> **GIVEN EXERCISE**
Extract each line of the data below that contains the word "pixels", and copy it unchanged.

> **RECORD EXCERPTS**
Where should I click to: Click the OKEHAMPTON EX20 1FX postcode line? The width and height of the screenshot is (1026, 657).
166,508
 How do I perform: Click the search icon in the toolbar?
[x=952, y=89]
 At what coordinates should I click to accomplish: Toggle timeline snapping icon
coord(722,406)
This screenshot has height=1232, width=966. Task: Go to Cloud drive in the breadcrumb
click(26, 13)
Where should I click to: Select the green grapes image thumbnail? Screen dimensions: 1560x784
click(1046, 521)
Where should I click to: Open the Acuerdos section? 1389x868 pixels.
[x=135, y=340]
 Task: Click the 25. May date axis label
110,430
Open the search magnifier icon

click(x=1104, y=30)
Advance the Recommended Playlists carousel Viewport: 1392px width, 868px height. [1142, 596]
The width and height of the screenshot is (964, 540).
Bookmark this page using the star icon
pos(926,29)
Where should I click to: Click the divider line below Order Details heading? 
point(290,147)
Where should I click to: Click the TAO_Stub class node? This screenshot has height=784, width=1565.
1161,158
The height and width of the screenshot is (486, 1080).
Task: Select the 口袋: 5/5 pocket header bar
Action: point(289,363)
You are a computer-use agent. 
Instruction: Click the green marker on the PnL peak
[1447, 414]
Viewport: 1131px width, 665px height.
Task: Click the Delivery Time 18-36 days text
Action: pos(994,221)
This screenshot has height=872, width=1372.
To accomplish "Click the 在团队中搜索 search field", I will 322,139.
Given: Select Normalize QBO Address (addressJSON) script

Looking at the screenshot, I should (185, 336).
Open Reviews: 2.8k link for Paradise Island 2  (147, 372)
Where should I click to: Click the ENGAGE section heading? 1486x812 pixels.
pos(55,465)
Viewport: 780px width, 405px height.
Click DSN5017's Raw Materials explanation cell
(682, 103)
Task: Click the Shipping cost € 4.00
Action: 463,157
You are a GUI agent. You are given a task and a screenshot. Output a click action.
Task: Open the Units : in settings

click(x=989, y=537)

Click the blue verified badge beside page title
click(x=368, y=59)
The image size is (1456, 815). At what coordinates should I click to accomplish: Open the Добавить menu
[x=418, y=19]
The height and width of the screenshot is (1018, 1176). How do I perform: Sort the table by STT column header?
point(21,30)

> **TASK SOLUTION**
Where should I click to: Open the Acuerdos section? 1389x868 pixels.
Where should I click to: Click the ENGAGE section heading? 1486x812 pixels.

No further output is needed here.